The expected result is every entry, retyped character for character.

■ **THE RECORDS**
+++

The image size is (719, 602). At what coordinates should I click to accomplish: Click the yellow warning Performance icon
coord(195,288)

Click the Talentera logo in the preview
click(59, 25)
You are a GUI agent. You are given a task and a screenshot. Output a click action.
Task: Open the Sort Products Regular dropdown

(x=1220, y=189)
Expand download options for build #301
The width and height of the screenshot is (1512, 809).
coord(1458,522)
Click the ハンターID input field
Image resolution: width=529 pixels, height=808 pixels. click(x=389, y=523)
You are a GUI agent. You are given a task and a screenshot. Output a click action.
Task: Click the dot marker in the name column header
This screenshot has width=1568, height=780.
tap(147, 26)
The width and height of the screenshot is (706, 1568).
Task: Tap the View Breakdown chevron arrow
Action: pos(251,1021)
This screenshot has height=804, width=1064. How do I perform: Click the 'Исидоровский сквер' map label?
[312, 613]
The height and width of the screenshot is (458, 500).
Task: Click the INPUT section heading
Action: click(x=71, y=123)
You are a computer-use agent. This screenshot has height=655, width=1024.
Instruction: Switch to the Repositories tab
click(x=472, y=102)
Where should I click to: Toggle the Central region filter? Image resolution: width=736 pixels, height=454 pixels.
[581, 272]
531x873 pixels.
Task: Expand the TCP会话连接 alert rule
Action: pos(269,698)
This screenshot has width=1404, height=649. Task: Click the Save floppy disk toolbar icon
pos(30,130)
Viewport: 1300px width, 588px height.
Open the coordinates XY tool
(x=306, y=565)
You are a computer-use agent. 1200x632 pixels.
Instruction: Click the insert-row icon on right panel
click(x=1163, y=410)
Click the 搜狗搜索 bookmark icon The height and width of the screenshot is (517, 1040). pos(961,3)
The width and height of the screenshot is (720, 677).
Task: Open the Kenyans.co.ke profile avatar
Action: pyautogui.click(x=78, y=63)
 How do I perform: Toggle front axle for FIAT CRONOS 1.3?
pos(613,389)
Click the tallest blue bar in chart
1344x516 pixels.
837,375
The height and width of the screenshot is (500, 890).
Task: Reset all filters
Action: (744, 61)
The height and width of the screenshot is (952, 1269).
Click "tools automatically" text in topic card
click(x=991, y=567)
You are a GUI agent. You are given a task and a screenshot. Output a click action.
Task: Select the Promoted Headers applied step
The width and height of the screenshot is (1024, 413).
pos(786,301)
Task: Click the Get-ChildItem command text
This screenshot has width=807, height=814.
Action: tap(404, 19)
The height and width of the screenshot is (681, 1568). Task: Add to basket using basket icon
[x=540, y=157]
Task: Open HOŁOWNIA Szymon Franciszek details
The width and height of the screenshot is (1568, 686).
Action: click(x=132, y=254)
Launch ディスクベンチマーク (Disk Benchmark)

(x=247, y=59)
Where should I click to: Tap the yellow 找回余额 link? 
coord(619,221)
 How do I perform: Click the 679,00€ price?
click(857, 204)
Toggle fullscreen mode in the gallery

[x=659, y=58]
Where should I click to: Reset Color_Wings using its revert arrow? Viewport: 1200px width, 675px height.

+++

■ **ANSWER SPACE**
The image size is (719, 602). At what coordinates should I click to accomplish: Click the yellow warning Performance icon
coord(195,288)

Click the Talentera logo in the preview
click(59, 25)
You are a GUI agent. You are given a task and a screenshot. Output a click action.
Task: Open the Sort Products Regular dropdown

(x=1220, y=189)
Expand download options for build #301
The width and height of the screenshot is (1512, 809).
coord(1458,522)
Click the ハンターID input field
Image resolution: width=529 pixels, height=808 pixels. click(x=389, y=523)
You are a GUI agent. You are given a task and a screenshot. Output a click action.
Task: Click the dot marker in the name column header
This screenshot has width=1568, height=780.
tap(147, 26)
The width and height of the screenshot is (706, 1568).
Task: Tap the View Breakdown chevron arrow
Action: pos(251,1021)
This screenshot has height=804, width=1064. How do I perform: Click the 'Исидоровский сквер' map label?
[312, 613]
The height and width of the screenshot is (458, 500).
Task: Click the INPUT section heading
Action: click(x=71, y=123)
You are a computer-use agent. This screenshot has height=655, width=1024.
Instruction: Switch to the Repositories tab
click(x=472, y=102)
Where should I click to: Toggle the Central region filter? Image resolution: width=736 pixels, height=454 pixels.
[581, 272]
531x873 pixels.
Task: Expand the TCP会话连接 alert rule
Action: pos(269,698)
This screenshot has width=1404, height=649. Task: Click the Save floppy disk toolbar icon
pos(30,130)
Viewport: 1300px width, 588px height.
Open the coordinates XY tool
(x=306, y=565)
You are a computer-use agent. 1200x632 pixels.
Instruction: Click the insert-row icon on right panel
click(x=1163, y=410)
Click the 搜狗搜索 bookmark icon The height and width of the screenshot is (517, 1040). pos(961,3)
The width and height of the screenshot is (720, 677).
Task: Open the Kenyans.co.ke profile avatar
Action: pyautogui.click(x=78, y=63)
 How do I perform: Toggle front axle for FIAT CRONOS 1.3?
pos(613,389)
Click the tallest blue bar in chart
1344x516 pixels.
837,375
The height and width of the screenshot is (500, 890).
Task: Reset all filters
Action: (744, 61)
The height and width of the screenshot is (952, 1269).
Click "tools automatically" text in topic card
click(x=991, y=567)
You are a GUI agent. You are given a task and a screenshot. Output a click action.
Task: Select the Promoted Headers applied step
The width and height of the screenshot is (1024, 413).
pos(786,301)
Task: Click the Get-ChildItem command text
This screenshot has width=807, height=814.
Action: tap(404, 19)
The height and width of the screenshot is (681, 1568). Task: Add to basket using basket icon
[x=540, y=157]
Task: Open HOŁOWNIA Szymon Franciszek details
The width and height of the screenshot is (1568, 686).
Action: click(x=132, y=254)
Launch ディスクベンチマーク (Disk Benchmark)

(x=247, y=59)
Where should I click to: Tap the yellow 找回余额 link? 
coord(619,221)
 How do I perform: Click the 679,00€ price?
click(857, 204)
Toggle fullscreen mode in the gallery

[x=659, y=58]
Where should I click to: Reset Color_Wings using its revert arrow? Viewport: 1200px width, 675px height.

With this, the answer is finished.